Książki młodzieżowe Asi to lektury, po które sięgam z przekonaniem, że się nie zawiodę. Przeczytania "Dziewczyny w różowym" wręcz nie mogłam się doczekać, czułam, że to będzie pozycja idealna dla mnie. I to przeczucie dobrze u mnie działa, gdyż w ogóle się nie myliłam!

Klamka, a właściwie Patrycja to dziewczyna, która wyłamuje się wszystkim schematom. Bo kto powiedział, że blondynka kochająca różowe sukienki nie może zdawać na maturze rozszerzonej fizyki?
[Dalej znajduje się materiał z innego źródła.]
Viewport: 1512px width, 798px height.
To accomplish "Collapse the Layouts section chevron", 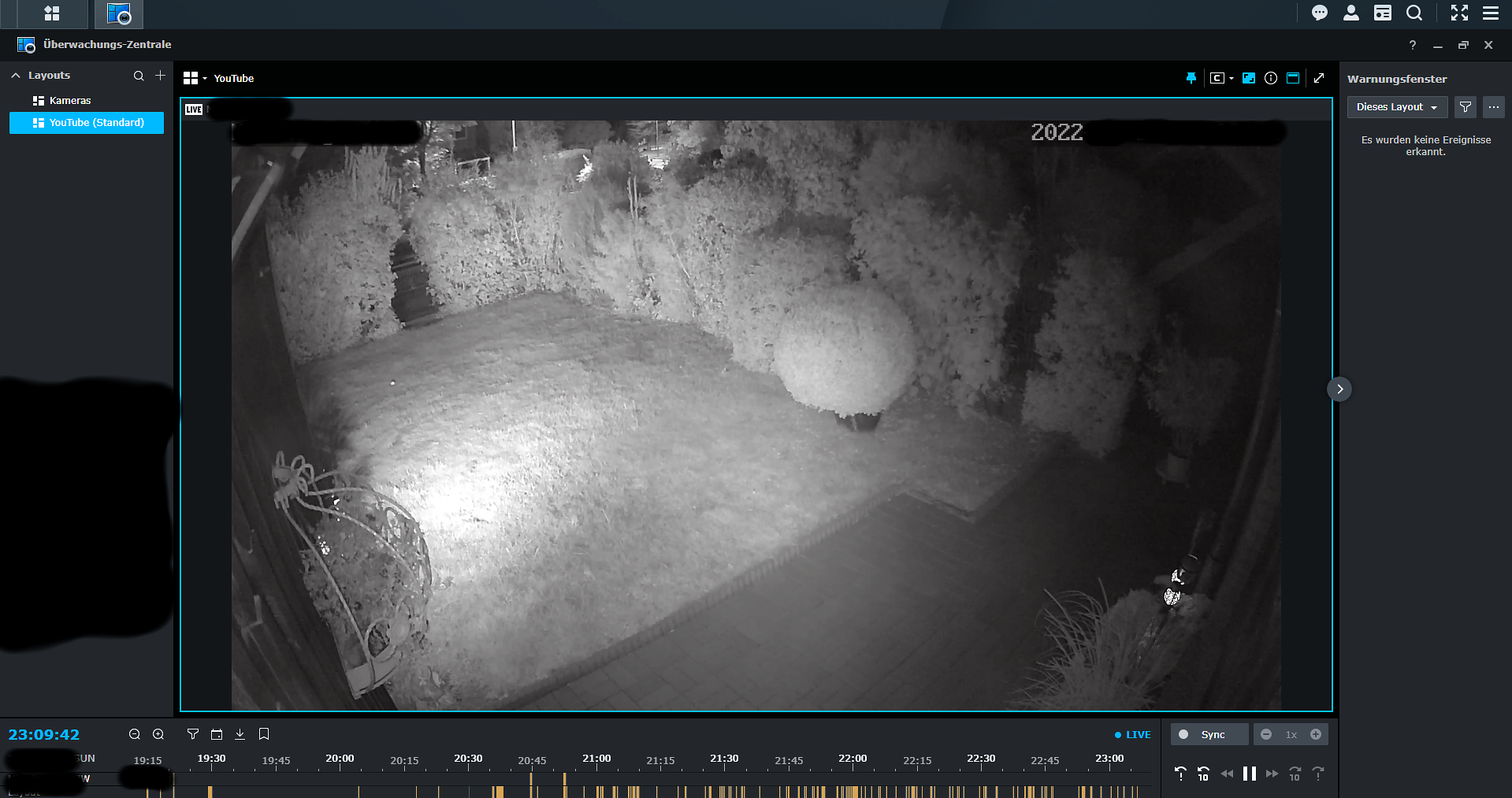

Klamka udowadnia, że właśnie może! Ostatnia klasa liceum jest dla dziewczyny bardzo wymagająca, ale ta nie poddaje się w dążeniach do pokazania, że może wszystko, jeśli tego pragnie, a marzenie o studiowaniu na politechnice jest realne. Na drodze Patrycji w tym ciekawym, a jednocześnie trudnym okresie jej życia staje Tomek, który jest bardzo sympatyczny genialny, ale... chyba za bardzo idealny. Czy Klamka spełni swoje marzenia? Jaką rolę odegra w jej życiu Tomek?

Powieść zachwyciła mnie już od pierwszych stron i praktycznie od samego początku wiedziałam, że w świecie Klamki spędzę miłe chwile. Główna bohaterka książki to moje zupełne przeciwieństwo, za to czytając o jej przyjaciółce, zresztą mojej imienniczce, miałam wrażenie, że czytam o sobie samej, co jeszcze bardziej uprzyjemniło i uatrakcyjniło mi lekturę.

Joanna Krystyna Radosz w swojej książce stawia na realizm — pokazuje świat nastolatków takim, jakim jest naprawdę, bez koloryzowania. Przy okazji, prawie mimochodem, bez moralizowania, a jednocześnie w sposób bardzo dosadny pisze o tym, co ważne, czyli między innymi o akceptacji, przełamywaniu barier, byciu sobą i sięganiu po marzenia.

Klamka i inne postaci z książki zdecydowanie mogą być przyjaciółmi młodych ludzi. Zapewniam, że praktycznie każdy nastolatek sięgający po tę pozycję odnajdzie w niej chociaż trochę siebie. Sama jestem niewiele starsza od bohaterów i tym bardziej doceniam sposób, w jaki Autorka opisała ich świat i ich samych.

Ja nie przeczytałam "Dziewczyny w różowym", ja ją wręcz pochłonęłam. Zupełnie inaczej było z napisaniem tej recenzji... chyba po prostu potrzebowałam czasu, by przemyśleć i ubrać w słowa moje zachwyty. ;) Bardzo ważna i świetna młodzieżówka, jedna z najlepszych, jakie przeczytałam w tym roku. Wśród wielu podobnych pozycji skierowanych do nastolatków ta zdecydowanie się wyróżnia i naprawdę Wam ją polecam!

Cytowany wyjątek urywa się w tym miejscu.